Case $3 R_{i+1}{ }^{\prime}$
![](https://cdn.mathpix.com/cropped/2024_11_19_ecd01a6fb7aaf697c013g-10.jpg?height=244&width=718&top_left_y=963&top_left_x=729)

Observe that in all cases, the number of arcs covering any given point on the circumference is not changed. Consequently, this proves the claim.

Finally, it is enough to recall that any permutation of the red points can be achieved by swapping consecutive points (put another way: $(i i+1)$ generates the permutation group $S_{n}$ ). This solves the problem.

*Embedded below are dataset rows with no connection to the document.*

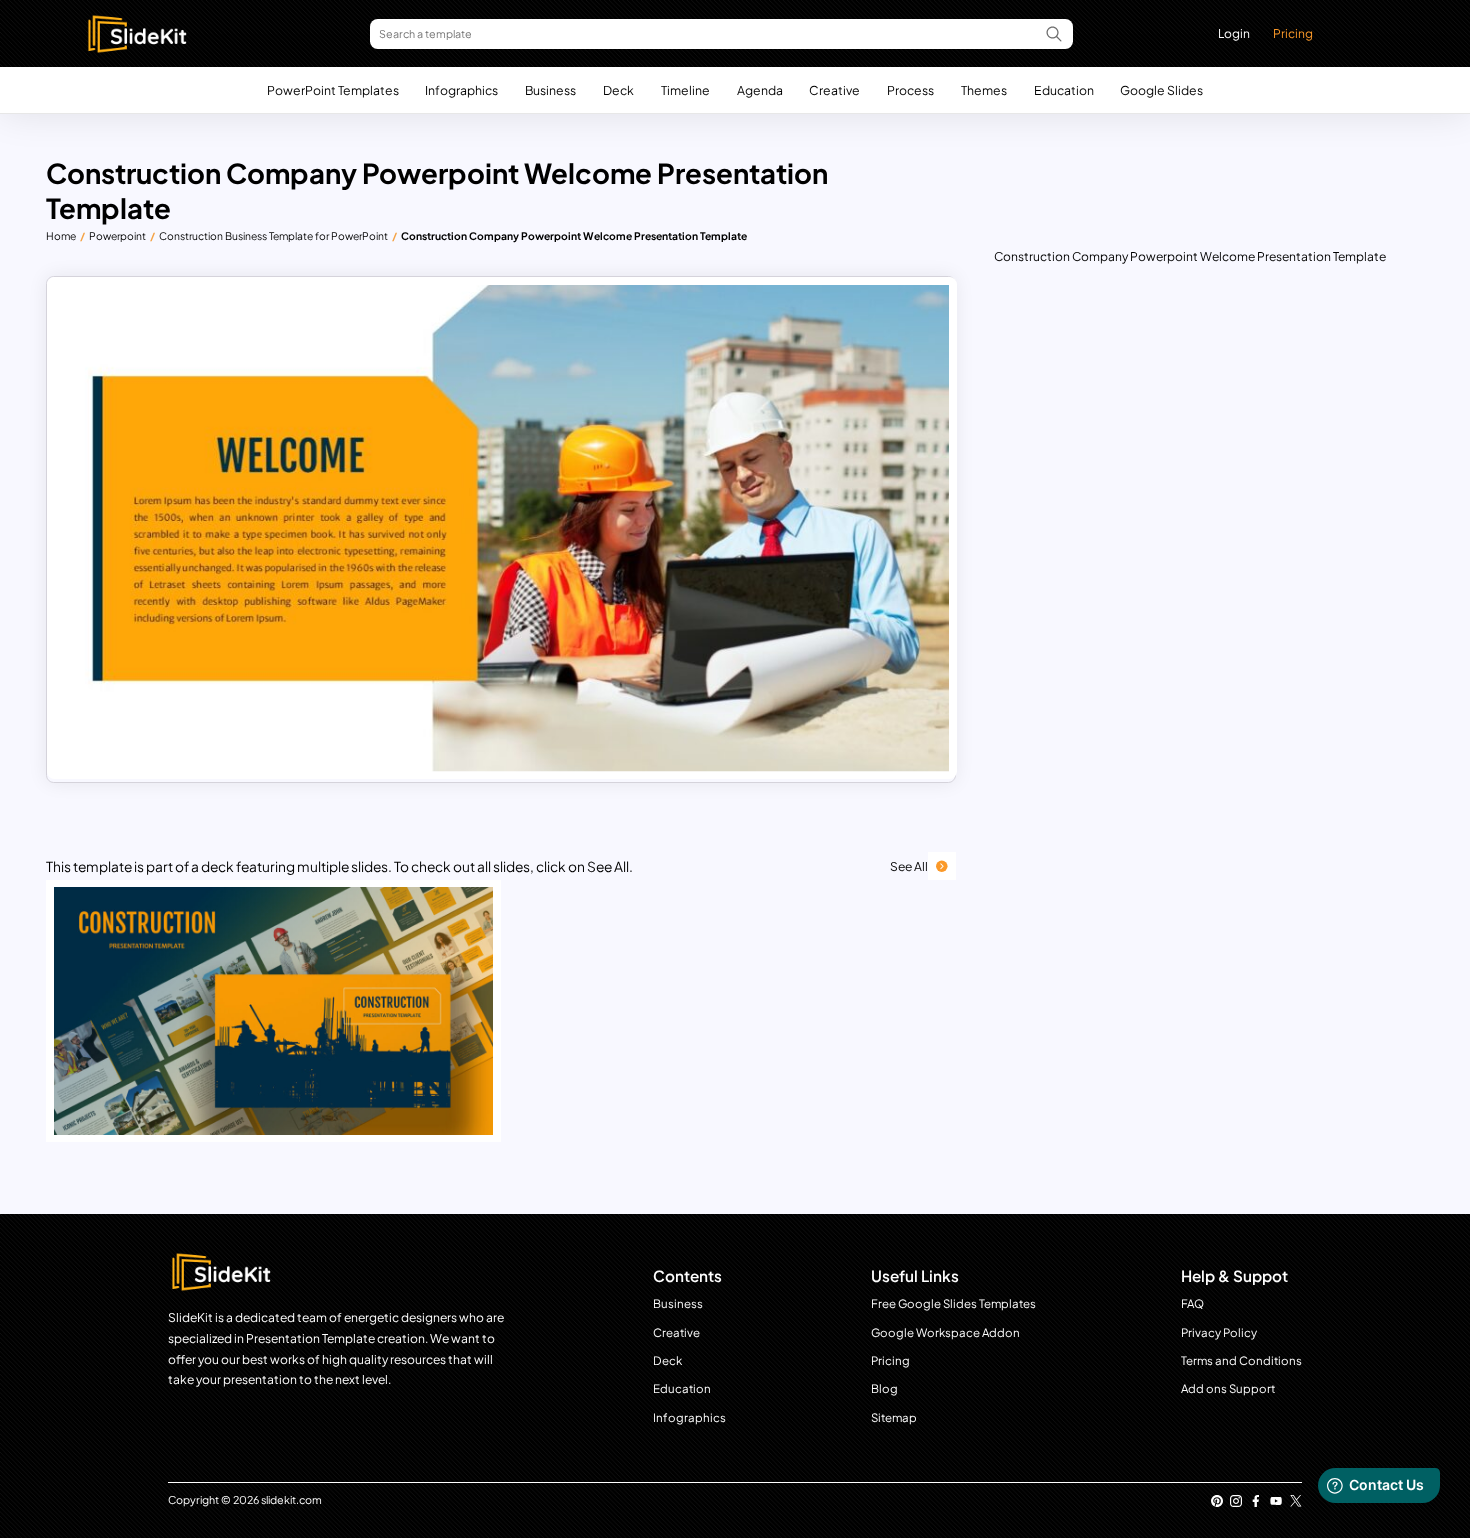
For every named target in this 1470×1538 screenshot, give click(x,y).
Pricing (1293, 33)
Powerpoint (117, 235)
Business (550, 90)
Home (61, 235)
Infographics (461, 90)
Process (910, 90)
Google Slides (1161, 90)
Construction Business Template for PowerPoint (273, 235)
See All (909, 866)
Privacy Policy (1219, 1332)
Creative (834, 90)
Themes (984, 90)
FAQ (1192, 1303)
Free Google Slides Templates (953, 1303)
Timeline (685, 90)
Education (1064, 90)
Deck (618, 90)
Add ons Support (1228, 1388)
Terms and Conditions (1241, 1360)
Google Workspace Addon (945, 1332)
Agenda (760, 90)
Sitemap (894, 1417)
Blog (884, 1388)
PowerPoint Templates (333, 90)
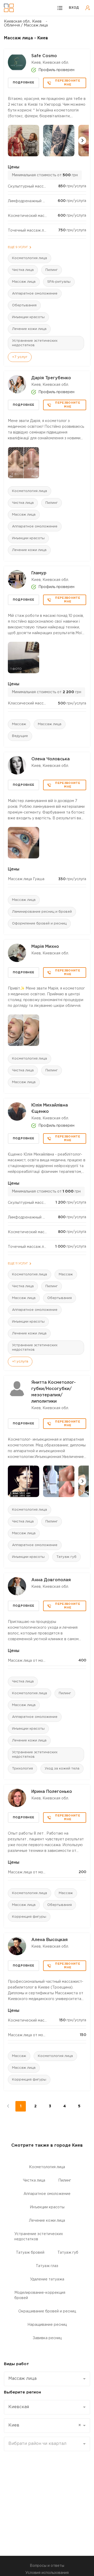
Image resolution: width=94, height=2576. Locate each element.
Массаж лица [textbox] (22, 2379)
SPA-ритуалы (58, 281)
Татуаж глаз (47, 2266)
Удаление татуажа (47, 2279)
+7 (19, 357)
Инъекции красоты (28, 317)
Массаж (19, 724)
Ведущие (20, 736)
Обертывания (24, 305)
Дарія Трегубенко (51, 378)
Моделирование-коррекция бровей (39, 2295)
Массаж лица (24, 281)
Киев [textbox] (44, 2425)
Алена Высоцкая (49, 1940)
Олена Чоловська (50, 759)
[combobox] (47, 2379)
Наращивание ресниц (47, 2324)
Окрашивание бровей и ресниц (47, 2311)
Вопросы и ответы (47, 2565)
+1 (20, 1361)
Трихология (22, 1768)
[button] (82, 141)
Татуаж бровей (30, 2252)
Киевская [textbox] (18, 2407)
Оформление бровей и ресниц (39, 923)
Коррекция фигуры (29, 1916)
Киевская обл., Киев (23, 21)
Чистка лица (23, 270)
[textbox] (45, 2444)
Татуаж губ (66, 1557)
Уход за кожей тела (62, 1768)
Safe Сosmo (44, 56)
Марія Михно (45, 947)
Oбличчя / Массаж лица (26, 25)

Remark. This proof does not work if one tries to swap $R_{i}$ and $R_{j}$ if $|i-j| \neq 1$. For example if we swapped $R_{i}$ and $R_{i+2}$ then there are some issues caused by the possible presence of the blue point $B_{i+1}$ in the green $\operatorname{arc} R_{i+2} \rightarrow B_{i+2}$.

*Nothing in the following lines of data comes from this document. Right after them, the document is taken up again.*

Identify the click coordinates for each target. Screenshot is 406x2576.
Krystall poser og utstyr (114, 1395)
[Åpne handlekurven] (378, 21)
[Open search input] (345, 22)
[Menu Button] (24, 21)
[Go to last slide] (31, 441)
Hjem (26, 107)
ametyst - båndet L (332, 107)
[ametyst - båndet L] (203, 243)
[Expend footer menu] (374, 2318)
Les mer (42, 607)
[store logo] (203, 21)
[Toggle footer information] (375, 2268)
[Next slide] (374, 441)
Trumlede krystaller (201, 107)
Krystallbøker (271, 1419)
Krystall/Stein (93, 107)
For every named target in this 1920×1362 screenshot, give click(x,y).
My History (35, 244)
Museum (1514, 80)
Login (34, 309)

II Second longer solution using an invariant. Visually, if we draw all the segments $R_{i} \rightarrow B_{i}$ then we obtain a set of $n$ chords. Say a chord is inverted if satisfies the problem condition, and stable otherwise. The problem contends that the number of stable/inverted chords depends only on the layout of the points and not on the choice of chords.
![](https://cdn.mathpix.com/cropped/2024_11_19_ecd01a6fb7aaf697c013g-10.jpg?height=518&width=598&top_left_y=1985&top_left_x=729)

In fact we'll describe the number of inverted chords explicitly. Starting from $(1,0)$ we keep a running tally of $R-B$; in other words we start the counter at 0 and decrement
by 1 at each blue point and increment by 1 at each red point. Let $x \leq 0$ be the lowest number ever recorded. Then:

Claim - The number of inverted chords is $-x$ (and hence independent of the choice of chords).

This is by induction on $n$. I think the easiest thing is to delete chord $R_{1} B_{1}$; note that the arc cut out by this chord contains no blue points. So if the chord was stable certainly no change to $x$. On the other hand, if the chord is inverted, then in particular the last point before $(1,0)$ was red, and so $x<0$. In this situation one sees that deleting the chord changes $x$ to $x+1$, as desired.